China quer virar superpotência da música clássica

Conservatórios lotados e investimentos vultosos em salas de concertos mostram apetite asiático pela música erudita. Cerca de 40 milhões de chineses estudam algum instrumento clássico; país domina produção mundial de piano, violino e violão. Leia matéria d

O violinista Yu Zhenyang, 15, tocou o “Concerto” de Mendelssohn de memória, sem dificuldade. Seu professor atravessou a sala, gesticulando com os braços, fingindo um desmaio para demonstrar a necessidade de mais emoção e pedindo a Zhenyang que tocasse com mais paixão. “Você é a voz principal”, disse o professor, Lin Yaoji. “Seja mais ousado!

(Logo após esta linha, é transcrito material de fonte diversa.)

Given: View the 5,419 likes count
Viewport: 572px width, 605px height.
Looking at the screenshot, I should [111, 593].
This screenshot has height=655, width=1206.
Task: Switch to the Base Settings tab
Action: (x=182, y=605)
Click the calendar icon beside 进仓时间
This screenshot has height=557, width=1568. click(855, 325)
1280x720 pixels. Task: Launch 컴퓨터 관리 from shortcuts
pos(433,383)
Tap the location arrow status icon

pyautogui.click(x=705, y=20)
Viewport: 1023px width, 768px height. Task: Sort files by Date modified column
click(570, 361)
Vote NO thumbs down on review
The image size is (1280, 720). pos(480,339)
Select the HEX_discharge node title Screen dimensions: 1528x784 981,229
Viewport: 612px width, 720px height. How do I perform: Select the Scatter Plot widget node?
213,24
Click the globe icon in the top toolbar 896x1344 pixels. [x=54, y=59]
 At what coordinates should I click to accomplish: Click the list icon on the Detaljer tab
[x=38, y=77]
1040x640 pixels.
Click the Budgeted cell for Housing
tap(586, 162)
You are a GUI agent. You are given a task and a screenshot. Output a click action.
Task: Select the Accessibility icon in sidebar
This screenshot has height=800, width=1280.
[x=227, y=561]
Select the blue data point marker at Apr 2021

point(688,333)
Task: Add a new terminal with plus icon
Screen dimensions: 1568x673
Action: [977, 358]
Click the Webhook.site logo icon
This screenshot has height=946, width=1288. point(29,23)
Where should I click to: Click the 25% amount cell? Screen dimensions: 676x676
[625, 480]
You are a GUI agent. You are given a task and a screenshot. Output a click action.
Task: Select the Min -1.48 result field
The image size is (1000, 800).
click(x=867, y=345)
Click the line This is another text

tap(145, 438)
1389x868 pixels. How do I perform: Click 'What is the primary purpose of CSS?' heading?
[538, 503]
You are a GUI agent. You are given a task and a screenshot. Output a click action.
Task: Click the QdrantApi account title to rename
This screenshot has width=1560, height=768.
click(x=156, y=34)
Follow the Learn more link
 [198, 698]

Amplie a distância entre as notas e depois a reduza. Não quero simetria. Surpreenda-me!”


 


Zhenyang é um dos maiores astros do Conservatório Central de Música de Pequim, que nos últimos anos se tornou parte da máquina de exportação chinesa a produzir uma sucessão de virtuoses musicais.


 


Com a mesma energia, ímpeto e peso demográfico que fizeram do país uma potência econômica, a China está se transformando numa força considerável na música erudita ocidental. Os conservatórios estão lotados de alunos. Cidades de província exigem orquestras e salas de concerto. Pianos e violinos fabricados na China lotam contêineres de navios que partem dos portos do país.


 


O entusiasmo chinês sugere o potencial de um mercado crescente para música erudita gravada e apresentações ao vivo, exatamente no momento em que o envelhecimento de sua base de ouvintes e o declínio nas vendas de discos preocupam os profissionais na Europa e Estados Unidos. As vendas de gravações de música erudita no Ocidente são contadas apenas na casa dos milhares, mesmo para os discos mais vendidos, em lugar das dezenas de milhares de 25 anos atrás.


 


Oceano popular


 


Executivos da música erudita dizem que essa forma de arte vem sendo cada vez mais marginalizada num oceano de cultura popular e novas mídias. Cada vez menos ouvintes americanos jovens encontram o caminho da música erudita, em grande parte devido à ausência da educação musical que era generalizada nas escolas públicas duas décadas atrás. Em conseqüência disso, muitas orquestras e salas de concertos têm dificuldade em lotar seus auditórios.


 


A China, com estimadas 30 milhões de pessoas estudando piano e 10 milhões que aprendem a tocar violino, descreve uma trajetória oposta. De acordo com a Associação Chinesa de Músicos, hoje os exames abrangentes de ingresso nos melhores conservatórios atraem 200 mil estudantes por ano, comparados com alguns poucos milhares por ano na década de 1980.


 


A produção de instrumentos musicais também explodiu. Em 2003, 87 fábricas na China produziam instrumentos musicais ocidentais. No ano passado esse número já tinha passado para 142. Essas fábricas produzem 370 mil pianos, 1 milhão de violinos e 6 milhões de violões por ano. A China domina a produção mundial desses três instrumentos.


 


O Partido Comunista, que há três décadas tentava erradicar a música erudita, hoje a considera uma peça essencial da “cultura avançada” que jurou criar para fazer da China uma potência verdadeiramente grande.


 


Um dos sinais mais claros de que a música erudita ganhou a aprovação oficial na China veio de Li Lanqing, membro aposentado do Comitê Permanente do Politburo e ex-ministro da Educação. Li escreveu um tributo longo e elogioso a 50 compositores ocidentais, argumentando que não pode ser um verdadeiro intelectual quem não compreende a música erudita ocidental.


 


O destino das verbas


 


Alguns críticos em relação ao governo dizem que a China equivocou-se ao destinar centenas de milhões de dólares à construção de salas de concertos grandiosas. Para eles, esse dinheiro poderia ter sido mais bem gasto com educação musical e a oferta de concertos a preços mais acessíveis.


 


Quando se trata da construção de salas de concerto, o governo manifesta um complexo que é quase uma mania. Algumas dessas salas são elefantes brancos erguidos às pressas, com pouca atenção dedicada à programação musical ou viabilidade econômica.


 


O Teatro Nacional, como é chamado, já é largamente visto como um desses elefantes, antes mesmo de ser inaugurado. O projeto está com um atraso de quatro anos e, pelas estimativas da imprensa local, extrapolou em pelo menos US$ 100 milhões seu orçamento de US$ 400 milhões.